Bangladesh in talks with Pfizer and AstraZeneca, among others, for starting Covid-19 vaccine procurement from as early as January
Bangladesh has been in negotiations with almost all countries and companies – who have been developing Covid-19 vaccines – for procurement.
Nine such organizations across the world are purportedly in the final stages of producing Covid-19 vaccines, and Bangladesh is in touch with at least six of them.
Barrister Shah Ali Farhad, special assistant to the Prime Minister Sheikh Hasina, revealed the information to Dhaka Tribune on Tuesday.
The government of Bangladesh has recently signed a memorandum of understanding (MoU) with the Serum Institute of India (SII) and Bangladesh's Beximco Pharmaceuticals to get 30 million doses of the vaccine developed by AstraZeneca/Oxford University – which just recently showed a success rate of 70%.
Under the deal, Bangladesh will get this vaccine at an early stage and it will be preserved at Beximco's cold storage, according to Farhad.
The country will be able to give out this vaccine to 15 million people (1.5 crore) in the first phase - two subsequent doses for each person. The two doses of vaccines will be administered with a gap of 28 days in between.
Interim results from Phase-3 trials in Britain and Brazil found the vaccine to be 70.4% protective on November 23.
This is a very good development as over 50% efficacy would suffice as per the World Health Organization (WHO), he said.
Subject to WHO approval, Bangladesh will get 5 million doses per month for six months starting from January 2021.

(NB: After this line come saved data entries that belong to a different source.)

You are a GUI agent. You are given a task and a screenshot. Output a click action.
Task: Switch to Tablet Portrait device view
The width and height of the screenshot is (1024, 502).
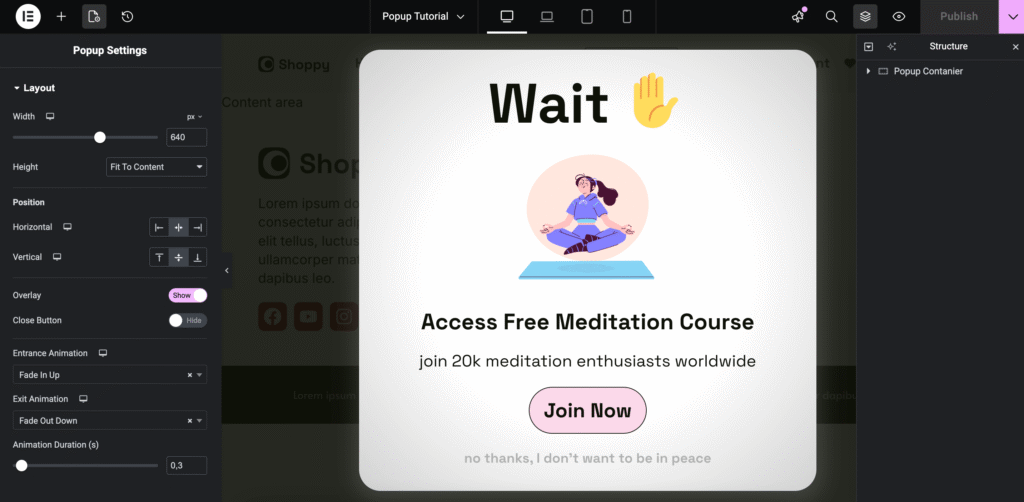coord(587,16)
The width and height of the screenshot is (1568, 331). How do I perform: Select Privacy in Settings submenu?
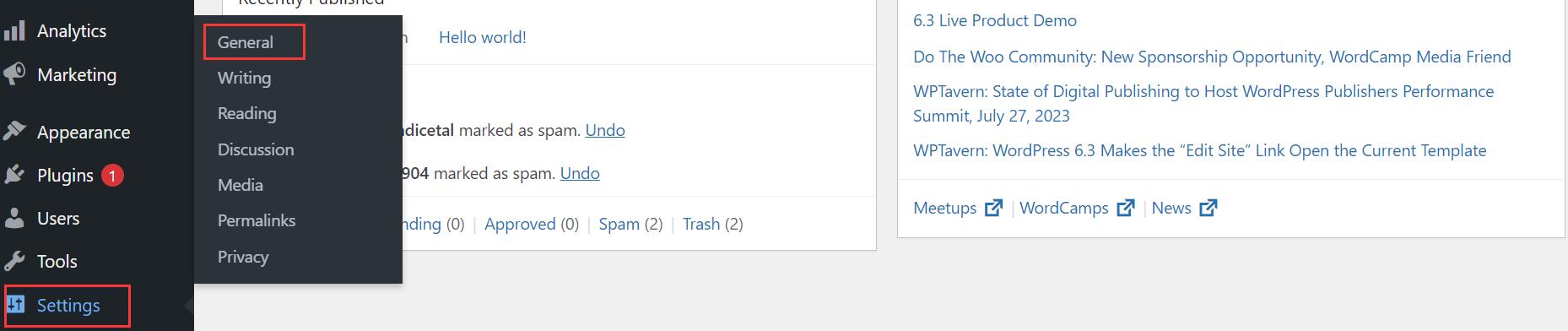(x=243, y=257)
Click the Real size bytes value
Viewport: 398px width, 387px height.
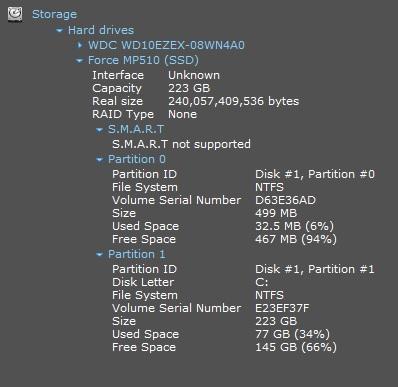[234, 101]
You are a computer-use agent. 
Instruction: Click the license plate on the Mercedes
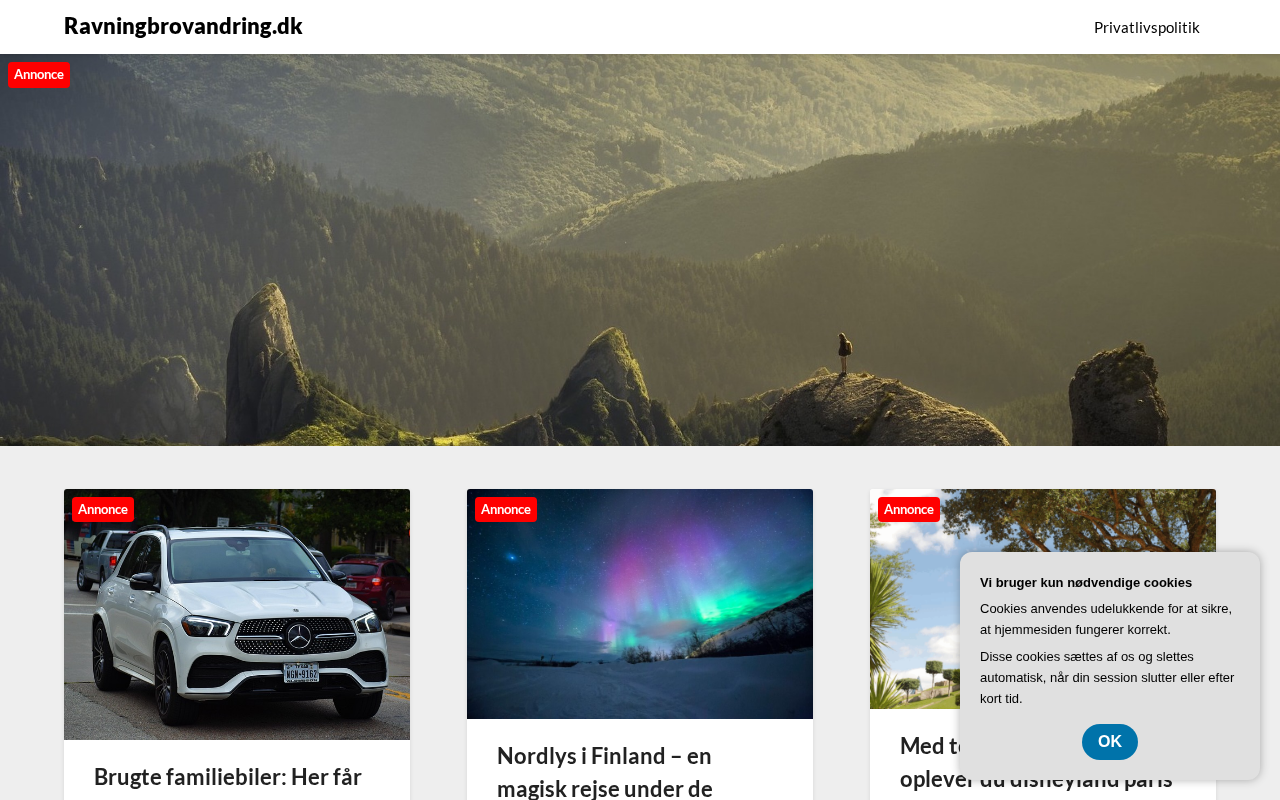click(x=301, y=672)
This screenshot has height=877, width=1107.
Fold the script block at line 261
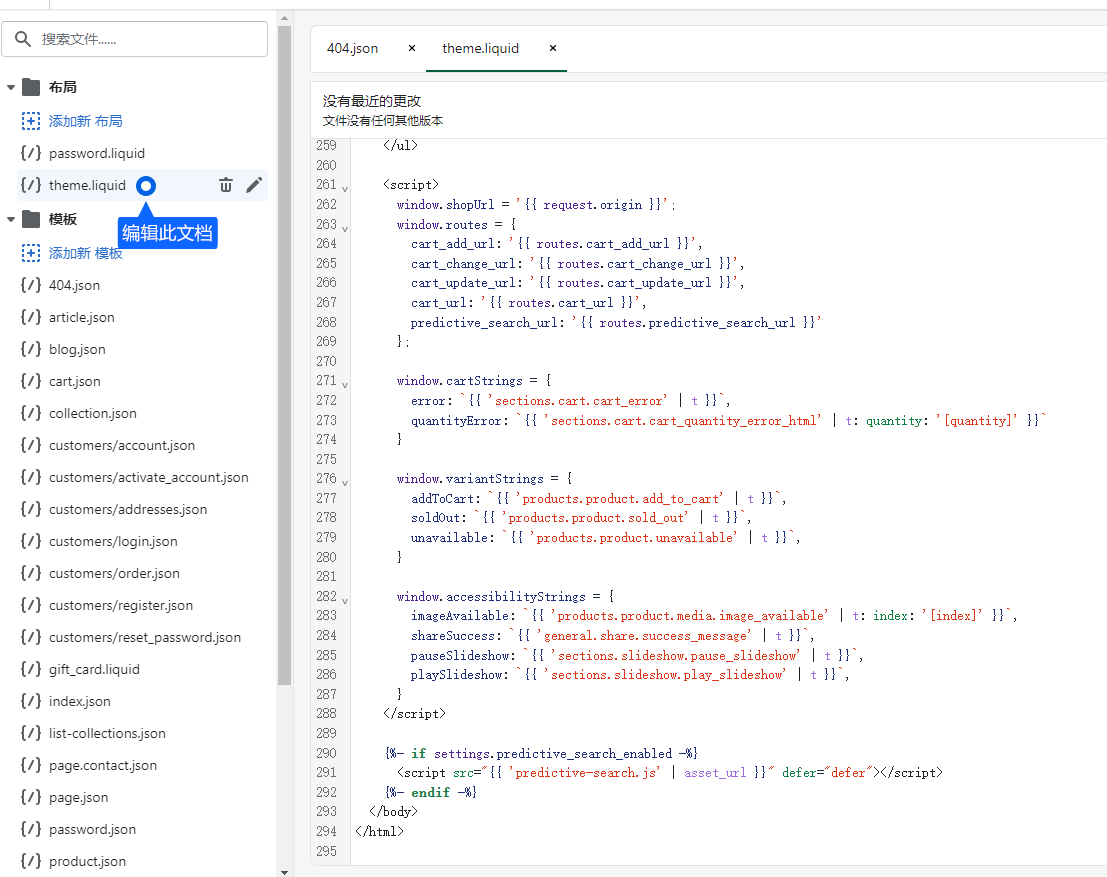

The Ministry of Finance has already approved Tk635.77 crore (approximately $75 million) as half payment in advance for SII.
The Health Ministry has already started preparing the proposal for a Tk318 crore TK ($37.4 million) for overall management of coldchain, vaccine storage, and distribution, training of vaccine administrators, among others.
About Tk100 crore ( $11.7 million) of this project is being borne by the government, while the rest is expected to come from development partners.
The Finance Ministry has already approved funding for the government’s share of costs in the project.
At the moment, the government of Bangladesh is not thinking about procuring the vaccines of Pfizer-BioNtech/Moderna as those are not suitable for Bangladesh due to temperature-related storage and distribution issues.
The government has already set priorities for the distribution of vaccine doses in the first phase once those will be collected: Health professionals, senior citizens (over the age of 60), frontline administrative, and law enforcement officials.
The government has already started compiling a list of senior citizens at the ward levels using the National Identity Card database.
The government has already collected the list of all public and law enforcement officials via the data sent by all civil surgeons of the country.
Those who will be selected for vaccine administration, will be provided with a receipt/card, which will state the place and date of administration, according to the lawyer.
In phases, all segments of the population will be covered.
It is estimated that the government will charge around $4-5 equivalent money (Tk350-450) for each dose of the vaccine. This is substantially cheaper than the other ones being developed.